7 The format can natively express both structured and unstructured data, such as:
  • numbers, text, structs, enums, sequences and dictionaries.
  • markup consisting of text and tags with attributes and content, like HTML.
  • markup consisting of text, groupings and macro commands, like TeX.
❌ JSON does not support markup, and it is not entirely clear how to represent sum types. ➖️ XML can represent these structures thanks to its flexibility, but it has no native support for sequences and dictionaries. Yet, it is obvious how to model them. ❌ YAML does not support markup, and it is not entirely clear how to represent sum types. ❌ TOML does not support markup, and it is not entirely clear how to represent sum types.
8 The format is suitable for configuration. ➖️ JSON can be used for configuration, but it lacks comments, which is a big downside. ➖️ XML can be used for configuration, but its verbosity makes it inconvenient as a universal configuration format. ✔️ ✔️
9 The format is suitable for serialization. ✔️ ✔️ ➖️ YAML can be used for serialization, but is not optimal. ❌ TOML is not intended for serialization.
10 The format is suitable for hand-coding. It lends itself well as a source format. It can conveniently encode structured data and markup. ➖️️ JSON can be hand-coded easily, but its lack of comments makes it impractical as a source format. ❌️ XML is not suitable as a source format because of its verbosity. ✔️ YAML is easy to hand-code in most cases, but when YAML documents get large or complex, they may get hard to manage, especially given the whitespace indentation. ✔️

Design

Here are some of the decisions made during the design process. The reasons behind these decisions may be subjective.

Name

Dx comes from "data expressions". This makes sense since expressions represent encoded data structures.

Whitespace delimited

Arguments are primarily delimited by whitespace, because arguments are frequent, and whitespace creates the least possible amount of syntax noise.
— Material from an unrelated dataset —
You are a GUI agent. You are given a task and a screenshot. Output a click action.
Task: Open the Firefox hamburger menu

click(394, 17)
Why whitespace equivalent?

Whitespace equivalence gives users the flexibility to format a document however they like. For simple expressions, this flexibility is not needed, but for complex expressions that span multiple lines, it is appreciated.
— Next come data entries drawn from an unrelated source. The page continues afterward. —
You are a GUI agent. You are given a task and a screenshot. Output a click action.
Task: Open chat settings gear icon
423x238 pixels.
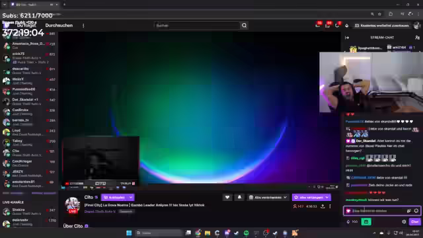[404, 221]
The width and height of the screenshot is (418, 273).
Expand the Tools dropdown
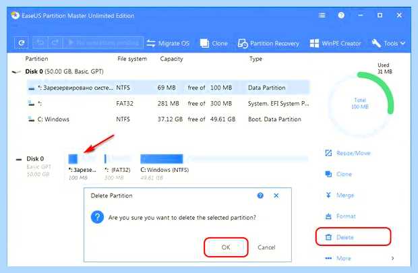coord(389,43)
Why not whitespace indentation?

Whitespace indentation is simple and works great when expressions span one line. In most whitespace-indented formats and languages, this is the case most of the time. However, when an expression has to span multiple lines, whitespace indentation requires complex rules that feel like special cases to the user. Keeping track of whitespace and indentation level also adds complexity to the parser. Thus, it was decided to stick with bracket delimited scopes.

Argument variants

Looking at modern programming languages and ubiquitous formats such as JSON, XML&HTML and TeX, the following structures are commonly used: numbers, text, structs/product types, enums/sum types, dictionaries, sequences, markup with text and tags with attributes and content (such as XML) and markup with text, groupings and macro commands (such as TeX).
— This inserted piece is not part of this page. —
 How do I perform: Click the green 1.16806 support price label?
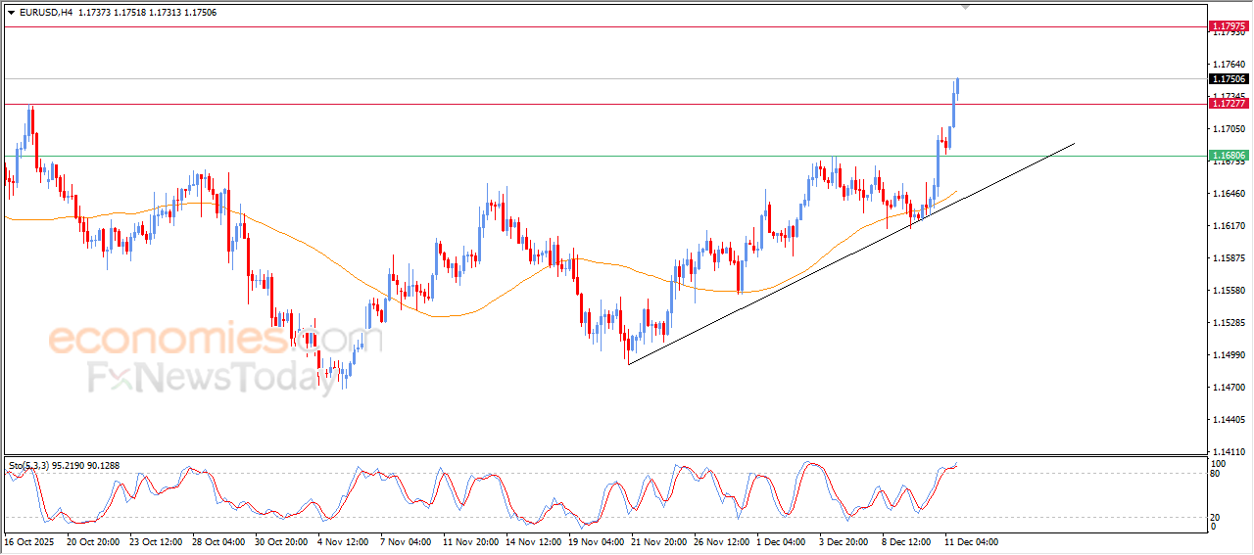(1228, 156)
The described argument variants are able to natively support these structures with concise and convenient syntax.

User defined semantics

The XML approach is taken, where the semantics (such as the types of the contained expressions) of a document must be defined externally. A user must define semantics by using a schema, writing documentation or implementing serialization/deserialization procedures in a program.

This approach is taken because normally a document is not read blindly. A user or a program already has expectations about the types of the encoded expressions. This also makes the format more flexible and extensible, like XML.